When Acting Navy Secretary Thomas Modly on April 2 fired Captain Brett Crozier for writing the letter — which wound up published in the San Francisco Chronicle — hundreds of sailors on board chanted “Captain Crozier! Captain Crozier!” and clapped as he left. A video on Facebook showed them cheering him.

Sailors backed his demand

It is rare that a high-ranking officer stands up to the Pentagon to defend the lower ranks of his command. What this experience shows is that the situation must have been horrible for someone so high in the chain of command to dissent. And the Pentagon’s punishment of Capt. Crozier — who reportedly tested positive for COVID-19 on April 5 — pushed the sailors to take his side.

During the U.S. war against Vietnam, when there was a conscript military, the officers, from lieutenants to generals, were despised by many of the troops. The heroic Vietnamese liberation struggle for over a decade pushed the U.S. military to the breaking point. The attitude of the rank-and-file U.S. troops at that time ran the gamut from demoralized to rebellious, which led them to disrupt the U.S. occupation.
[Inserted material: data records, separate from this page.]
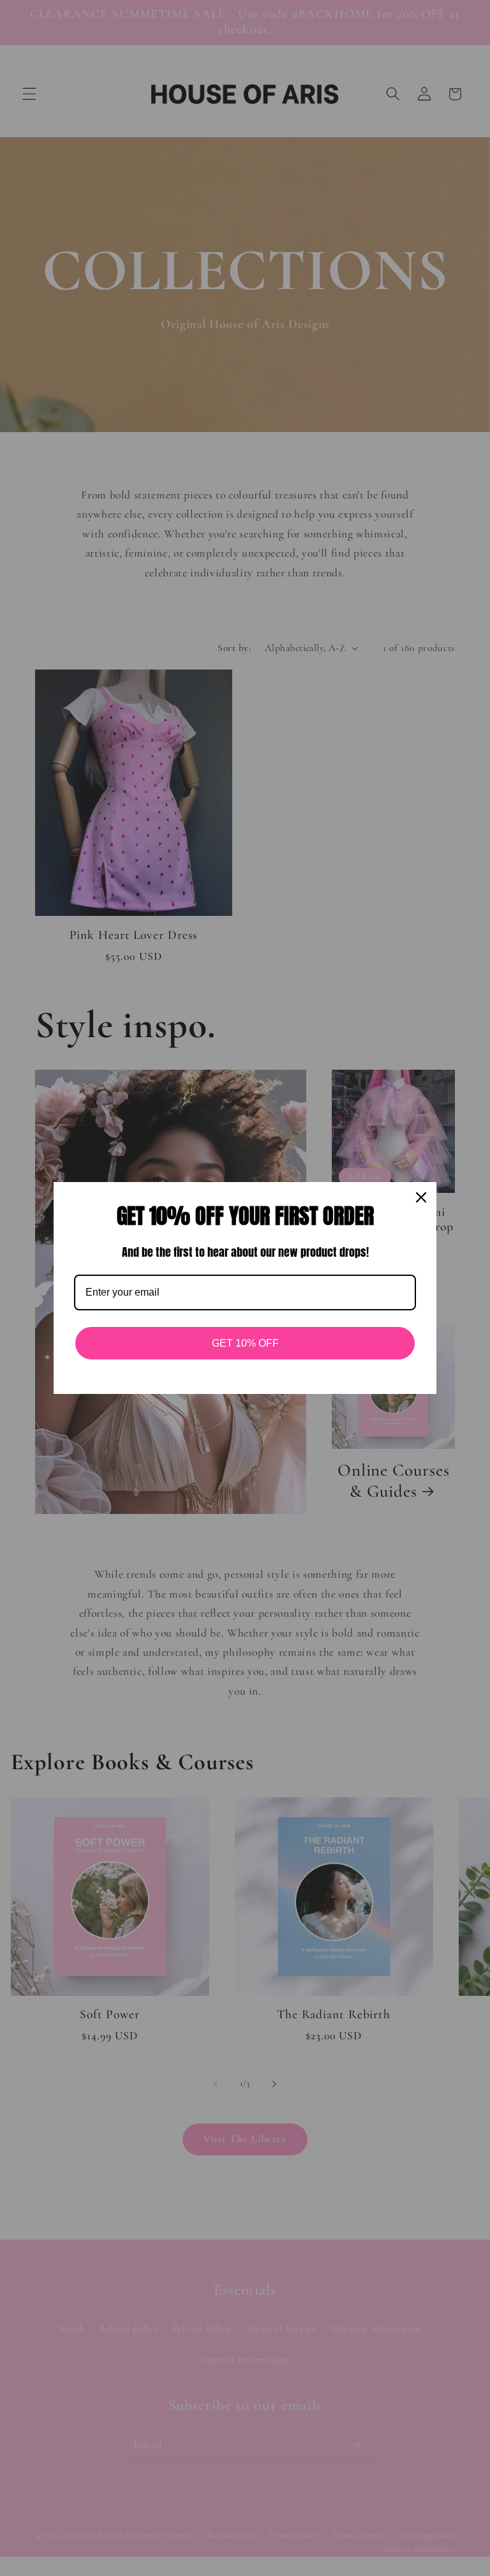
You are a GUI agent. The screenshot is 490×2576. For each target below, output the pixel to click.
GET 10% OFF (245, 1343)
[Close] (421, 1197)
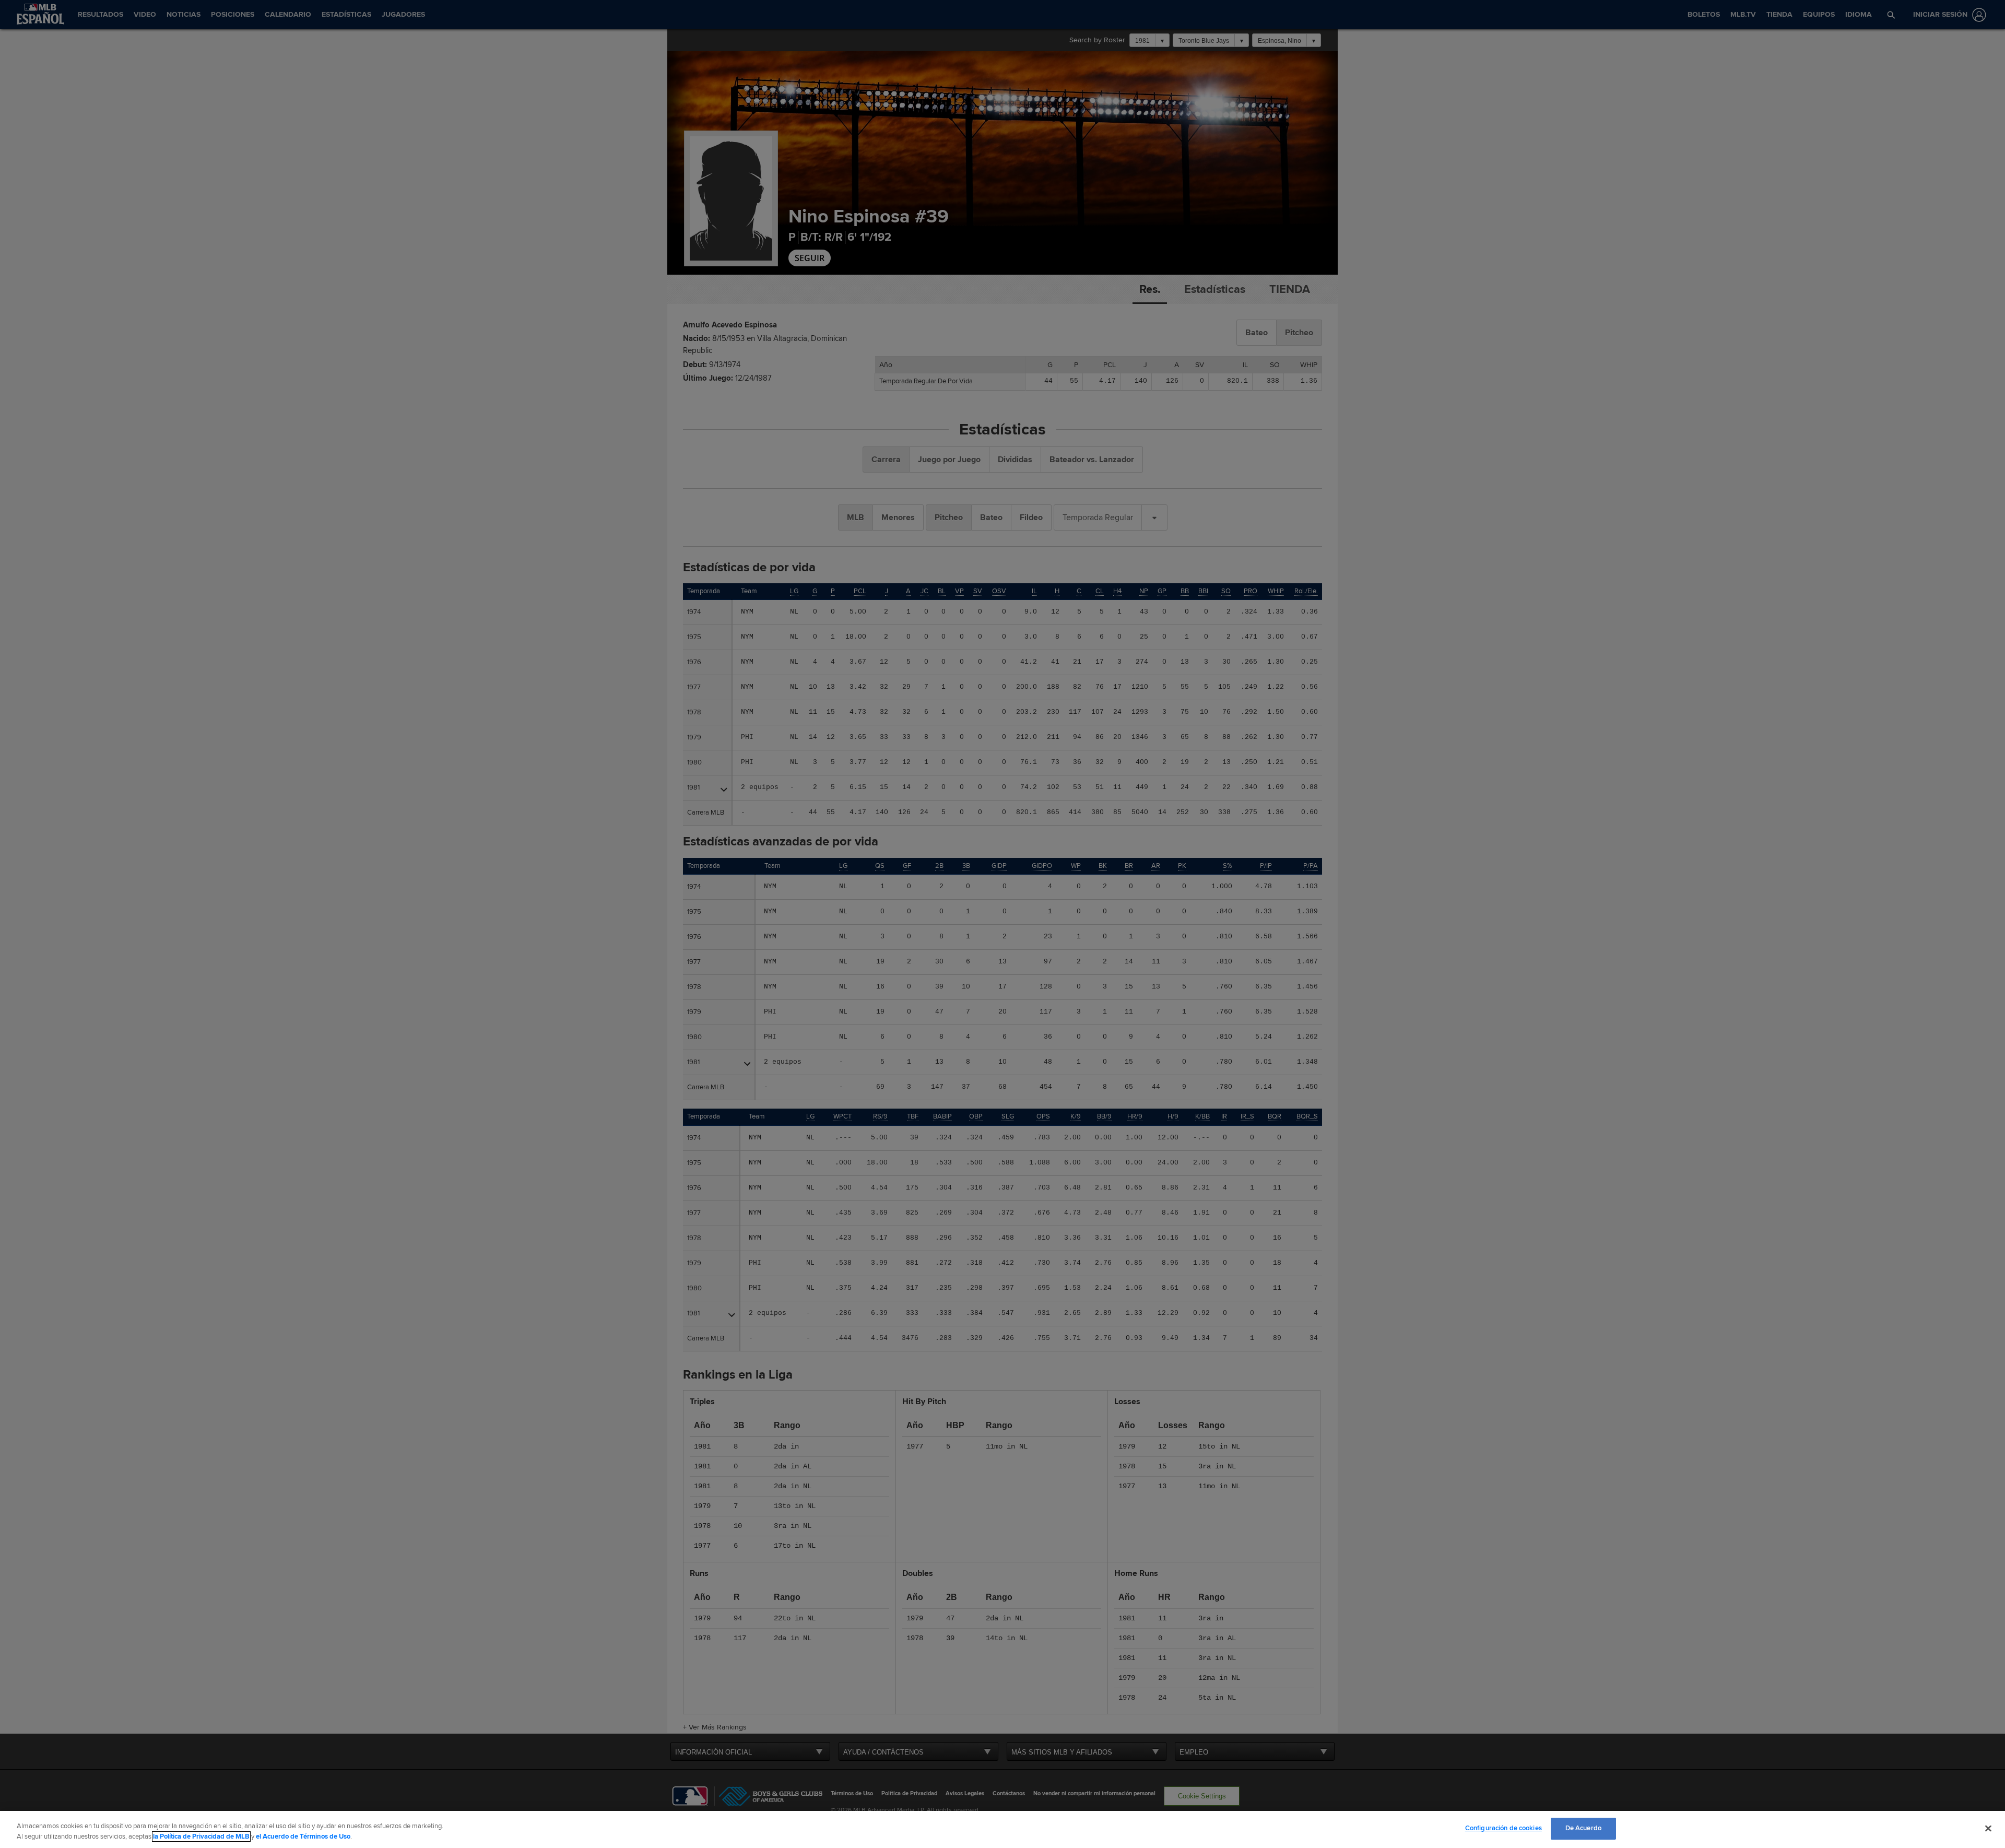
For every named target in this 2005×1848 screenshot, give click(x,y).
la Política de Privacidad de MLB (201, 1836)
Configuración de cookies (1503, 1828)
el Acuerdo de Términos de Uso (303, 1836)
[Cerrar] (1988, 1828)
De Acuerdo (1583, 1828)
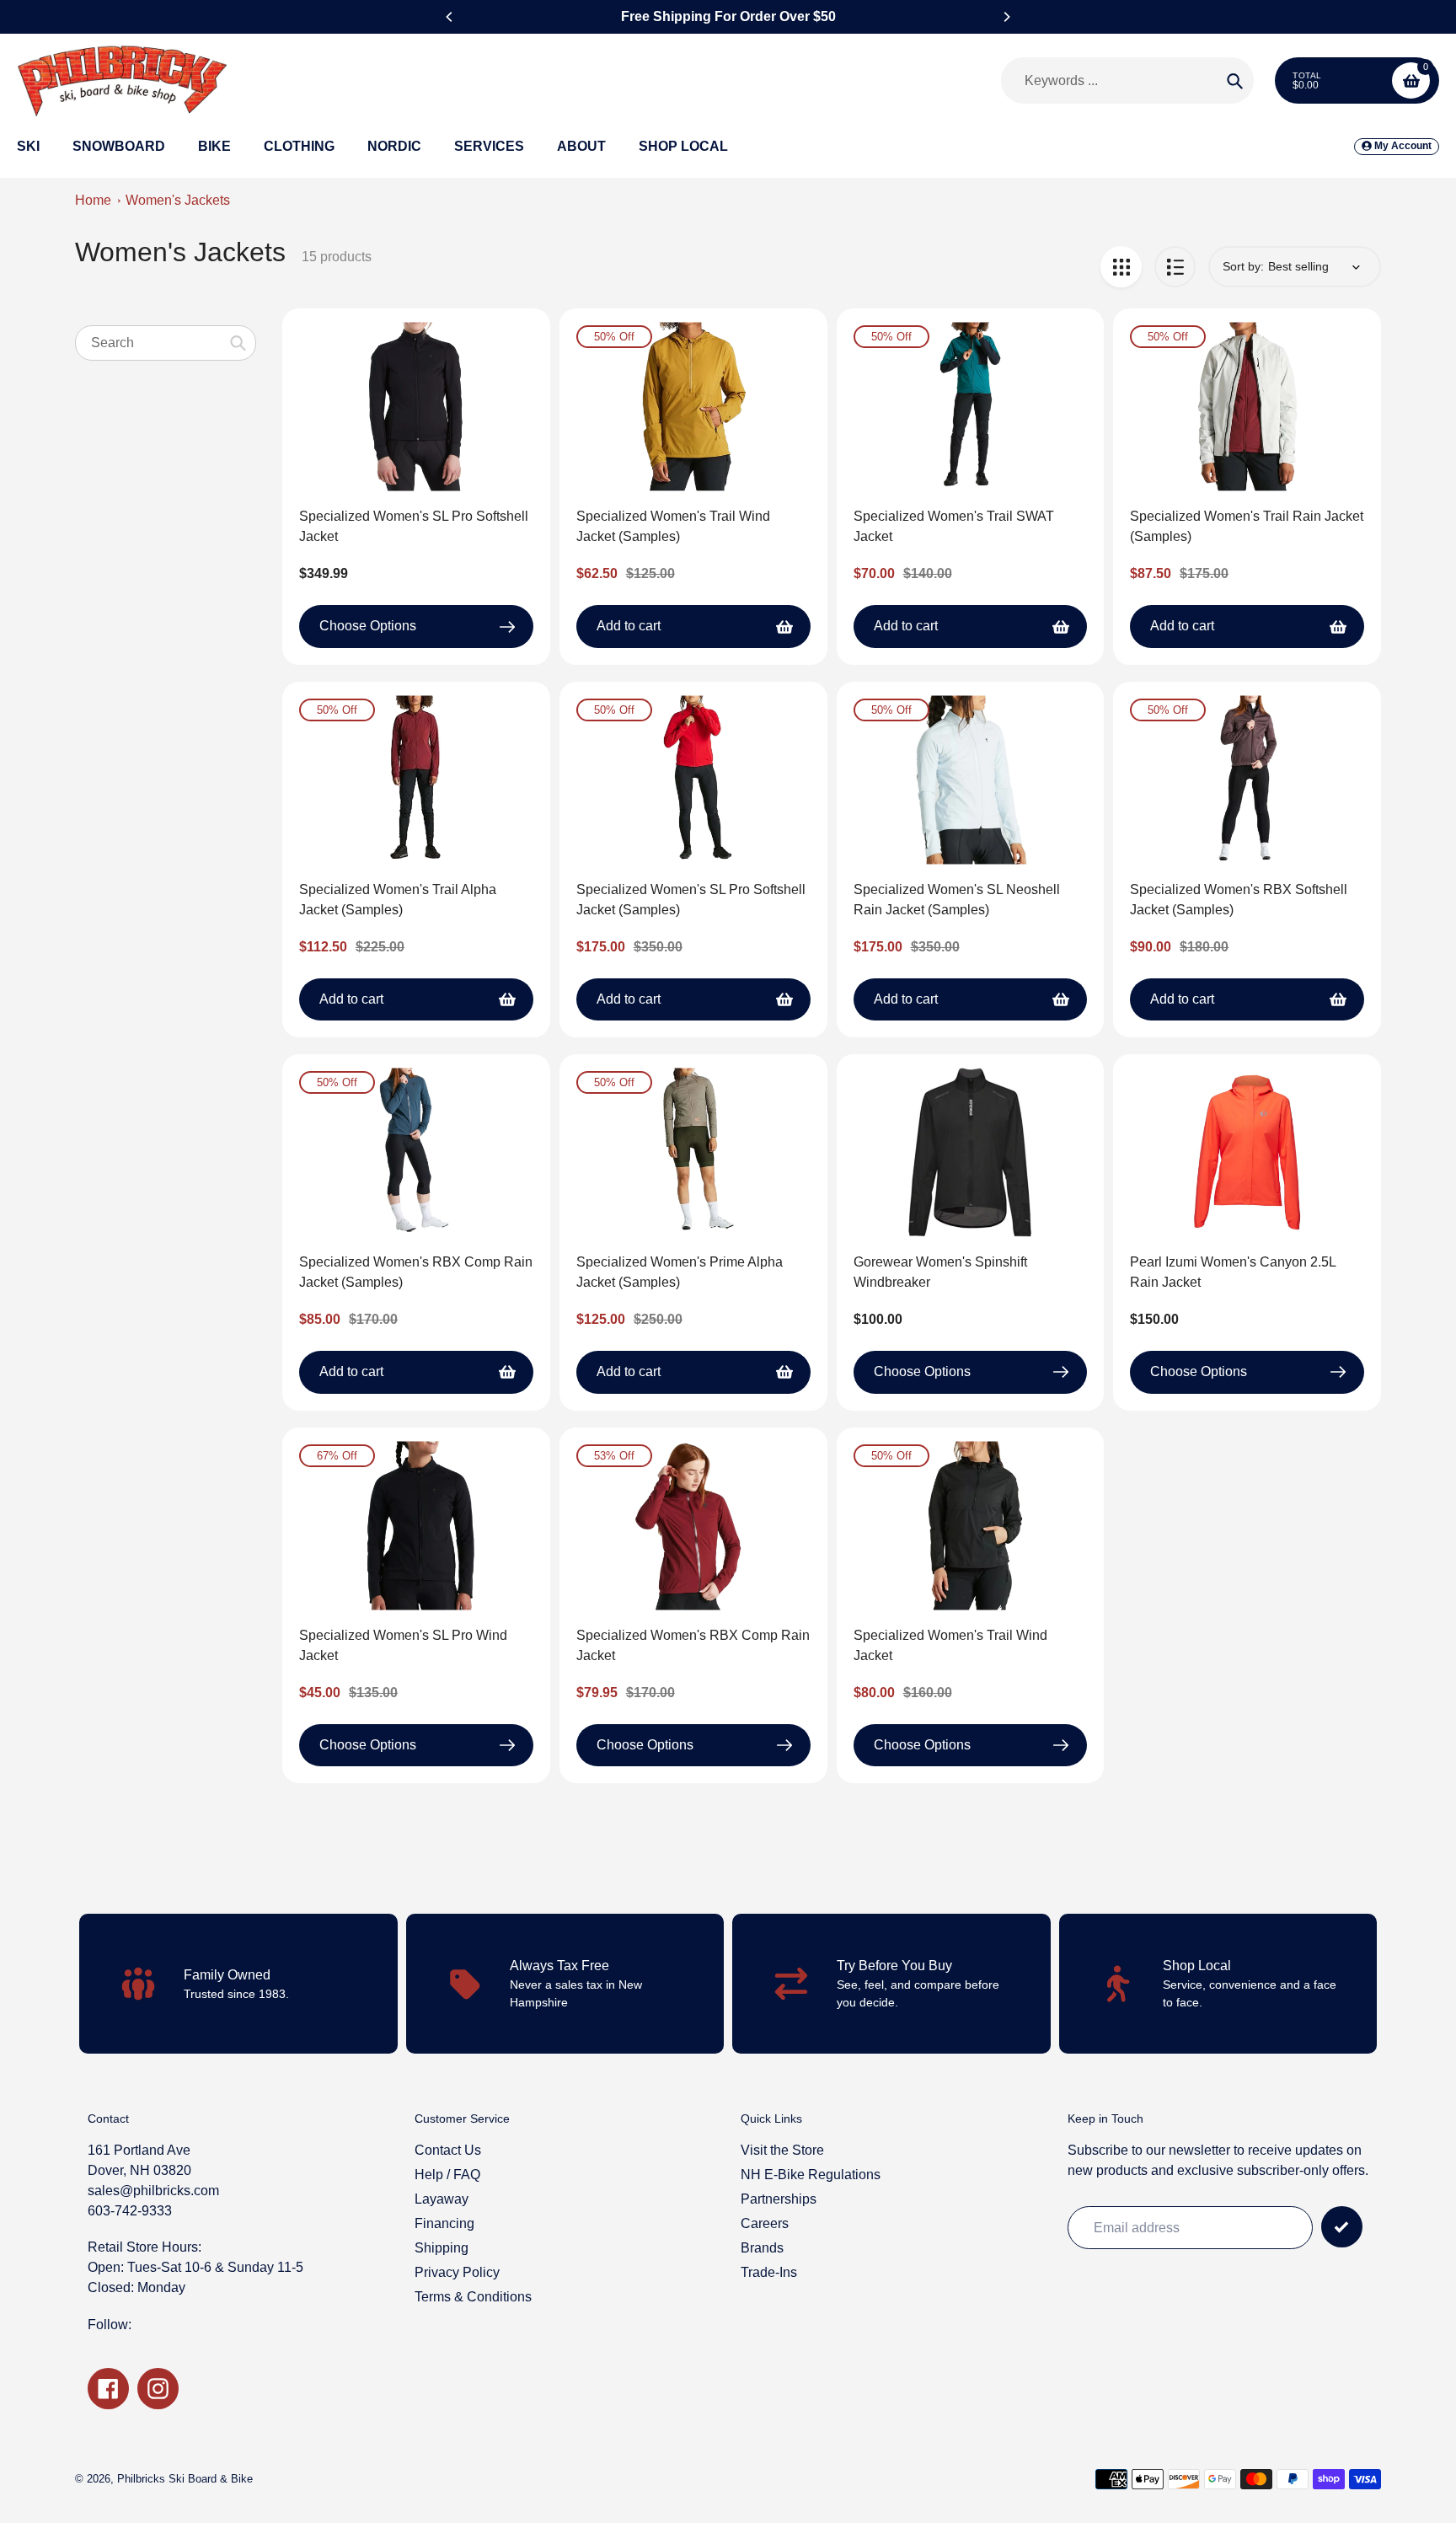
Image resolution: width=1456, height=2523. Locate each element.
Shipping (441, 2248)
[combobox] (165, 342)
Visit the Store (782, 2150)
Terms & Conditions (473, 2297)
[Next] (1006, 16)
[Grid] (1121, 266)
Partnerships (778, 2199)
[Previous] (450, 16)
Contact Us (448, 2150)
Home (93, 200)
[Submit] (1341, 2226)
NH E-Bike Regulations (811, 2174)
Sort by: (1243, 266)
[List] (1175, 266)
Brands (762, 2248)
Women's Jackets (178, 200)
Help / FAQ (447, 2174)
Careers (765, 2223)
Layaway (441, 2199)
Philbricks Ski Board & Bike (185, 2478)
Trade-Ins (769, 2272)
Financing (444, 2223)
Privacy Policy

This attitude forced the Pentagon to end the draft in 1973 and orient toward a professional military. The generals did this with a vengeance, until now they have a military force half the size it was in 1973, operating high-tech heavy weapons and outsourcing logistics.

Nevertheless, even in this professional military, low-ranking troops are still workers in uniform. Their daily pressures are not that much different from the “essential workers” –— packers at Amazon, supermarket clerks, truck drivers and post office workers. The troops come from the working class and 30 to 40 percent are from oppressed nationalities, concentrated in the lower ranks.

If the Army is called upon, along with the National Guard, to operate within the United States during the COVID-19 crisis, the troops will face two challenges: their own susceptibility to the virus and, should they be used not to assist the masses but for repression, their revulsion at following orders from a reactionary and unpopular national government.

It would be an error to assume that this week’s reports show that a major rebellion is imminent. It would also be an error to assume that it is impossible for workers’ organizations to appeal to the class interests of the rank and file in this military. A simple first step would be to support the demand for the sailors to leave their ships and for the soldiers to have all military exercises and training postponed.

Catalinotto is author of “Turn the Guns Around: Mutinies, Soldier Revolts and Revolutions,” World View Forum, New York, 2017.